Disclosure of Invention

The disclosure provides a coating processing method, a substrate and electronic equipment, so as to solve the technical problems in the related art.

According to a first aspect of an embodiment of the present disclosure, there is provided a plating film processing method, including:

masking either side of a substrate to form a masking layer in a non-patterned region of the substrate;

coating a film on either side of the substrate to deposit an optical film layer in a pattern region outside the non-pattern region;

and removing the shielding layer to obtain a pattern area attached to the optical film layer and a non-pattern area unattached to the optical film layer, so that the difference value of the light reflectivity of the substrate in the pattern area and the non-pattern area is not smaller than a preset threshold value.

Optionally, the method further comprises:

cleaning the substrate after forming the shielding layer before depositing the optical film layer; or alternatively, the first and second heat exchangers may be,

covering the substrate with the protective film after forming the shielding layer, and removing the protective film before coating.

Optionally, the protective film is an antistatic film containing no adhesive.

Optionally, the plating film on either side of the substrate includes:

and depositing an optical film layer on any side by an evaporation mode.

Optionally, the evaporation mode is electron beam evaporation, or the evaporation mode is electron beam evaporation combined with ion source plating assistance.

Optionally, if the substrate is a glass cover plate of the electronic device, the preset threshold is 1% -5%.

Optionally, the masking treatment on either side of the substrate includes:

screen printing is performed on the non-pattern areas by ink.

Optionally, said removing the masking layer includes:

and removing the shielding layer on the substrate by adopting a thermal decomposition or dissolution method.

According to a second aspect of embodiments of the present disclosure, there is provided a substrate divided into a pattern region and a non-pattern region on the substrate, the substrate comprising:

the coating layer is positioned in the pattern area, and the difference value of the light reflectivity of the pattern area and the light reflectivity of the non-pattern area reaches a preset threshold value.

Optionally, if the substrate is a glass cover plate, the threshold is 1% -5%.

According to a third aspect of embodiments of the present disclosure, there is provided an electronic device, comprising: a cover glass treated by the method of any one of the first aspects.

The technical scheme provided by the embodiment of the disclosure can comprise the following beneficial effects:

according to the embodiment, the optical film layer plating can be performed on the pattern area of any substrate, so that the differential display of the pattern area and the non-pattern area is realized, and the optical presentation effect of the substrate is enriched.

It is to be understood that both the foregoing general description and the following detailed description are exemplary and explanatory only and are not restrictive of the disclosure.

Drawings

The accompanying drawings, which are incorporated in and constitute a part of this specification, illustrate embodiments consistent with the disclosure and together with the description, serve to explain the principles of the disclosure.

FIG. 1 is a flow chart illustrating a plating treatment method according to an exemplary embodiment;

FIG. 2 is a schematic diagram of a glass cover plate divided into patterned and non-patterned areas, according to an example embodiment;

FIG. 3 is a flow chart illustrating another coating treatment method according to an exemplary embodiment;

FIG. 4a is a schematic illustration of a glass cover plate after a masking process, according to an exemplary embodiment;

FIG. 4b is a schematic cross-sectional view of a glass cover plate after a masking process, according to an example embodiment;

FIG. 5 is a schematic cross-sectional view of a glass cover sheet covered with a protective film, according to an exemplary embodiment;

FIG. 6 is a schematic view of a coated glass cover plate according to an exemplary embodiment;

FIG. 7 is a schematic illustration of yet another glass cover plate after a masking process, according to an exemplary embodiment;

FIG. 8 is a schematic view of yet another coated glass cover plate according to an exemplary embodiment;

FIG. 9 is a schematic view of another coated glass cover plate according to an exemplary embodiment;

fig. 10 is a schematic view of a glass cover plate after a re-coating process, according to an exemplary embodiment.

Detailed Description

Reference will now be made in detail to exemplary embodiments, examples of which are illustrated in the accompanying drawings.
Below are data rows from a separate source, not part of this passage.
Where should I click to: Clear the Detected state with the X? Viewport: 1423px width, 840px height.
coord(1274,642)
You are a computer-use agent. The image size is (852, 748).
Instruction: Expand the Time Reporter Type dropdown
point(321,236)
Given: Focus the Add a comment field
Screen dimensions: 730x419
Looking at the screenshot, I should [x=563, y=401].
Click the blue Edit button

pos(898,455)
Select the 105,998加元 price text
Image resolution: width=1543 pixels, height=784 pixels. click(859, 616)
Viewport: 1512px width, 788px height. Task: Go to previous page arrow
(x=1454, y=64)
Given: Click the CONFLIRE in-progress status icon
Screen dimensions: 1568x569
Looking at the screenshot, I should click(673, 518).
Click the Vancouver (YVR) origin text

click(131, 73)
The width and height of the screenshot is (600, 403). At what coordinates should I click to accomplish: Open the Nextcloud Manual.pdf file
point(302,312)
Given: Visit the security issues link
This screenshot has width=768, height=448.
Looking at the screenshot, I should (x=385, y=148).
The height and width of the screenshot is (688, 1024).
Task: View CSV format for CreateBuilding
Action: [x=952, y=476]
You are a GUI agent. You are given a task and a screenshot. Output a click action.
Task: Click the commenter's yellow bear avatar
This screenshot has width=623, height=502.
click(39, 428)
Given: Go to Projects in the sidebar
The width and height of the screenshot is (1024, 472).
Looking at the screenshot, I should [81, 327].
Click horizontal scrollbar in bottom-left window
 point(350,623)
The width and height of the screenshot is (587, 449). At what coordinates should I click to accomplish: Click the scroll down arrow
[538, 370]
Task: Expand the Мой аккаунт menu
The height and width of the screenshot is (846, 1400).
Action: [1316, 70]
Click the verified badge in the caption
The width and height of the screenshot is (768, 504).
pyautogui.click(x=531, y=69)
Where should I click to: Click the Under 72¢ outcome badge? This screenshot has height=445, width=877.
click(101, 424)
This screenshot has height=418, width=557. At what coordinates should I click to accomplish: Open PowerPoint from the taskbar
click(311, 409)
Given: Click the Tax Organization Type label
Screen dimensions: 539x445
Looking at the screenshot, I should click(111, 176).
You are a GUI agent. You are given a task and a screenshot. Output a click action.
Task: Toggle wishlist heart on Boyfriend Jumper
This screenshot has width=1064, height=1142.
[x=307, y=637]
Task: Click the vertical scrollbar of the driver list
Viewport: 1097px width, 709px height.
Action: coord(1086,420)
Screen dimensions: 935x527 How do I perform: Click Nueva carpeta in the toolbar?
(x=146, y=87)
When the following description refers to the accompanying drawings, the same numbers in different drawings refer to the same or similar elements, unless otherwise indicated. The implementations described in the following exemplary examples are not representative of all implementations consistent with the present disclosure. Rather, they are merely examples of apparatus and methods consistent with some aspects of the present disclosure as detailed in the accompanying claims.

The terminology used in the present disclosure is for the purpose of describing particular embodiments only and is not intended to be limiting of the disclosure. As used in this disclosure and the appended claims, the singular forms "a," "an," and "the" are intended to include the plural forms as well, unless the context clearly indicates otherwise. It should also be understood that the term "and/or" as used herein refers to and encompasses any or all possible combinations of one or more of the associated listed items.

It should be understood that although the terms first, second, third, etc. may be used in this disclosure to describe various information, these information should not be limited to these terms. These terms are only used to distinguish one type of information from another. For example, first information may also be referred to as second information, and similarly, second information may also be referred to as first information, without departing from the scope of the present disclosure. The word "if" as used herein may be interpreted as "at … …" or "at … …" or "responsive to a determination", depending on the context.

For further explanation of the present disclosure, the following examples are provided:

referring to fig. 1, in fig. 1, a film plating method provided in the present disclosure may include the following steps:

and 101, carrying out shielding treatment on any side of the substrate to form a shielding layer in a non-pattern area of the substrate.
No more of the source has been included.